Pour expliquer pourquoi cette commande a lieu. Là, Michon se régale, il est dans son élément, et on le sent. Michon les excuse presque, ces tueurs qui cherchent encore la nuance entre eux, maintenant que les Royalistes, les Feuillants, les Girondins sont tombés. « Ils dormaient trois heures par nuit depuis quatre ans, ils travaillaient somnambulique ment à la félicité du genre humain, ils palpitaient entre les mains du Dieu vivant ». Peut-être. N’empêche qu’en son nom beaucoup de ceux qui professaient d’infimes nuances avec les trois mouvances en place avaient droit au « gros couperet du distinguo ». On est au moment de la Trinité – pas la Sainte, l’autre – et si nous avions oublié nos cours d’histoire de lycée, rappelons de qui elle se compose : Robespierre, Danton, et Hébert. Il y aussi les clubs, les Jacobins, les Cordeliers. Pierre Michon nous explique tout cela avec les grandes institutions de l’an II, l’Hôtel de Ville, les Tuileries et le Pavillon de Flore, le Comité de sûreté générale, et le Comité de salut public. Il nous explique que si on ne peut savoir exactement où se situe le pouvoir « pourtant de sa voix fantôme il réclamait, obtenait et faisait tomber quarante têtes par jour ».

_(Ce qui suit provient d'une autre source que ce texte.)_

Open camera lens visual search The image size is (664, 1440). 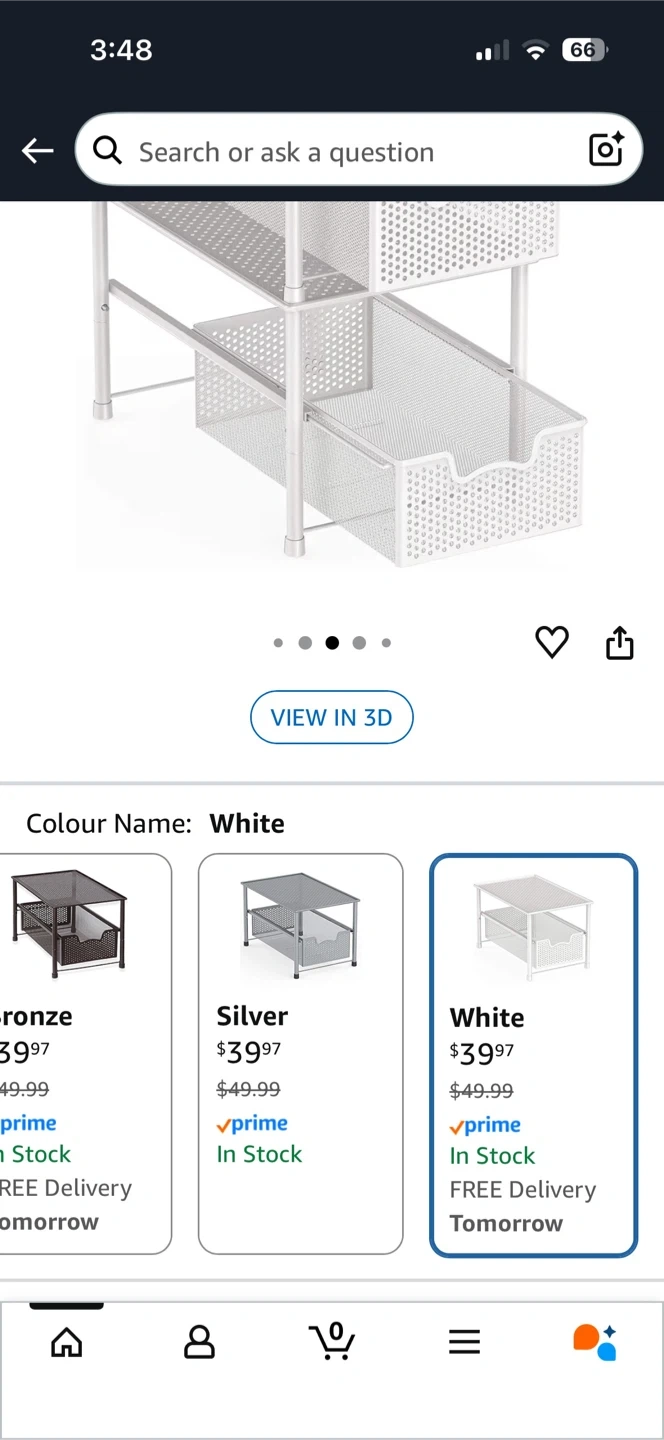coord(606,150)
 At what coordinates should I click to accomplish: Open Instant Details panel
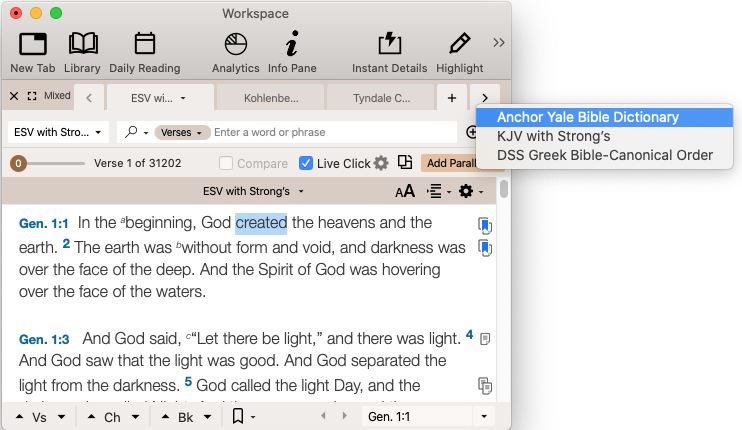click(x=389, y=44)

Quel lien avec le tableau me direz-vous ? Eh bien pour justifier la présence de ces onze-là dans le tableau : « Ces bons savants aux mains sales étaient Carnot, Barère, les Prieur, Jean Bon, Lindet, six hommes de science. Enfin deux indépendants, Billaud et Collot, exaltés et imprévisibles. Tous ces gens, ces onze, des écrivains je vous l’ai dit déjà, avaient pour principal point commun d’apposer leurs onze paraphes en bas de décrets divers où il était question de canons, de grains, de guillotine, de réquisition et d’exécution ». Voilà la première explication. (« J’en aurais bientôt fini », nous rassure Michon).

Au passage on apprend que c’est Corentin lui-même, sous la responsabilité de David, qui a conçu « l’extravagante ceinture de soie tricolore, soie épaisse de deux doigts, longue de trois ou quatre mètres, quatre fois enroulée autour de la taille, somptueuse, cléricale ». Sa meilleure œuvre, peut-être, avec les Sibylles, en tout cas celle qui passera à la postérité.

Allez, chapitre trois.
Le côté mythique de la scène qui se déroule pendant la commande n’aura échappé à personne. Il y a là des attributs classiques de la Cène, comme le pain et le vin, mais aussi les cartes et les dés, tout comme cette lumière, « la lumière carrée qui tombe carrément sur les symboles ». Corentin s’apprête à partir avec la bourse, mais Proli le rappelle. Il y aura deux clauses supplémentaires :

Ce tableau, d’abord, il faudra le peindre dans le plus grand secret, comme on conspire, sans en aviser quiconque, et secrètement le garder jusqu’à ce qu’on le lui réclame. La seconde clause, c’est que les robespirrots Saint-Just, Couthon, Robespierre doivent y être peints plus visiblement et centralement, plus magistralement que les autres personnages du Comité, qui devront y apparaître comme des comparses.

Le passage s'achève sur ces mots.